Eating is not only a complex physiological process; it is a complex cognitive process, too. It begins with chewing, which is controlled by what is called the "central pattern generator" in the brainstem. Put some food in a mouth and the mouth will automatically start chewing it. But "higher level" parts of the brain, in the cerebrum, are involved in eating too, including such activities as conscious choice, memory, sensory association, anticipation, categorisation, moral scruple and inter-subjectivity. Eating for human beings is inevitably a social activity, even as it is also intensely personal. But how is that possible? How can the structure of the human brain be said to account for all this, or be understood to have evolved to feature such a structure?

John Allen is a US neuroscientist with a background in biological anthropology, and The Omnivorous Mind is a work of popular science that also tries to make an original contribution to scientific thought. Allen conceives of the brain as a "bio-cultural" phenomenon, and points out how the science of the brain has to account not only for such obvious elements of eating as the sending of signals from the taste buds to the gustatory centres of the brain, but also such less obvious elements as conscious self-regulation and the predilection of people in prosperous parts of the world to unhealthy overconsumption.

In the end, Allen proposes, the "acquisition, preparation and consumption" of food "has contributed directly to shaping aspects of human cognition" and "we have evolved a 'theory of food'". Evolution has made us eaters of a certain kind, but being eaters of a certain kind has caused us to evolve in certain ways, too. In the end, human eating has come to demand, universally, a "theory of foods", a "complex adaptation that each individual uses to organise and engage the food environment in which he or she lives".

The phenomenon of eating, as Allen explains it, probably has more to tell us about the "bio" side of the brain than the cultural side. Amateurs will be interested to learn how complex the brain is, and must be, for human eating to take place. But although Allen has a number of pertinent things to say about culture, many of them are banal, and most of them, rather than being broadly based in comparative ethnology, are fixated on the obsessions of contemporary US life: "Dieting involves changing not just what is eaten but also how food is thought and mentally processed." "All menus are external reflections of how food is organised in a chef's mind, or in the case of corporate restaurants, in the collective mind of chefs, food scientists and marketing consultants."
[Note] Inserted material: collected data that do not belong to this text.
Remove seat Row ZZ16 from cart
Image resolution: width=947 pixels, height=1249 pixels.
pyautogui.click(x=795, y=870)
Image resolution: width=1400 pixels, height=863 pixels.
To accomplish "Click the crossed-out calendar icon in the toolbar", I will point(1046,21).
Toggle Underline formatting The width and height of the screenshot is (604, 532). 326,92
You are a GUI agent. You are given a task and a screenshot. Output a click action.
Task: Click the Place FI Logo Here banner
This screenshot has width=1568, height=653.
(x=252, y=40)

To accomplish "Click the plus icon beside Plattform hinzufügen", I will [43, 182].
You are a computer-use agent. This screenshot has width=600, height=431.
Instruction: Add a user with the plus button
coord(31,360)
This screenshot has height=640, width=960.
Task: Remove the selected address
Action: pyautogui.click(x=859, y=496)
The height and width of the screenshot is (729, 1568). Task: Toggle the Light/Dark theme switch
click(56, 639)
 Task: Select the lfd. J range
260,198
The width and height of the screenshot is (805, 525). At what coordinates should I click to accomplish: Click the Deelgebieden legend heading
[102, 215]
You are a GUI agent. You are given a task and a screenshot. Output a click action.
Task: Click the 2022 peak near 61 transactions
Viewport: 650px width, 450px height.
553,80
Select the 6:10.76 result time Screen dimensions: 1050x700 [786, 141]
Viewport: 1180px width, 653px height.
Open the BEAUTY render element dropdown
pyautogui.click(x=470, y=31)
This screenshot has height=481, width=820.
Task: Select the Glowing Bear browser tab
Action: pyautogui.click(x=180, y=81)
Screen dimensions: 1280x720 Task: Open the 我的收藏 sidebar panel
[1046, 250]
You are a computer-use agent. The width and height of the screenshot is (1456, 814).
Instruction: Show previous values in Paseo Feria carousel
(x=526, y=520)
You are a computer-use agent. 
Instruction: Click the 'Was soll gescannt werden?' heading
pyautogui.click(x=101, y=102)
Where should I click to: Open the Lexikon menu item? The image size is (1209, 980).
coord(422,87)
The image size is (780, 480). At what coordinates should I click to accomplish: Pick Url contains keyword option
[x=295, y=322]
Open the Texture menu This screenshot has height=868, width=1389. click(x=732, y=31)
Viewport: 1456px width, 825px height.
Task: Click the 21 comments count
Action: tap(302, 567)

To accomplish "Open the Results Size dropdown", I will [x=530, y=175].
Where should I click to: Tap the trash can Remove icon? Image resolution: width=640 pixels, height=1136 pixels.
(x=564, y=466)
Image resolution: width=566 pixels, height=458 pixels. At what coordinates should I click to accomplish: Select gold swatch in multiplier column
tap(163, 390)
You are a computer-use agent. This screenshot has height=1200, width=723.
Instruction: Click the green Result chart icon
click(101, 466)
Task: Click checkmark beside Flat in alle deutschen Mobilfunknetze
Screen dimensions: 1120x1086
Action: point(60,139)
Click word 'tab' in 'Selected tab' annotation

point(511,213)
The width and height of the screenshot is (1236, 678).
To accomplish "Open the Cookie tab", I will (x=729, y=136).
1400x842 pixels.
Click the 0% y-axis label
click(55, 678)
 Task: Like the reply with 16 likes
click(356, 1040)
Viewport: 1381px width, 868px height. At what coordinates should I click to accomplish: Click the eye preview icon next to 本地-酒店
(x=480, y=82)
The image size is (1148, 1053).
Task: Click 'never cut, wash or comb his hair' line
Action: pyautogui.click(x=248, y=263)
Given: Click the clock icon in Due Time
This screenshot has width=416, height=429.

Despite the book's title and his insistence that what really counts for human eating is a "theory of mind", what Allen lacks in his analysis is, precisely, a theory of mind that can invent a "theory of food". As a brain scientist he can confidently claim that brain scientists haven't got there yet. But to claim that the brain is cultural and inter-subjective, and therefore indefinitely relative to the social systems that enable it, one needs to have an idea about what people are. And people aren't just brains fed by bodies, or adaptors to their environments, bent upon organising things to survive. They are also beings with minds. And minds, as Claude Lévi-Strauss alerted us long ago, are savage.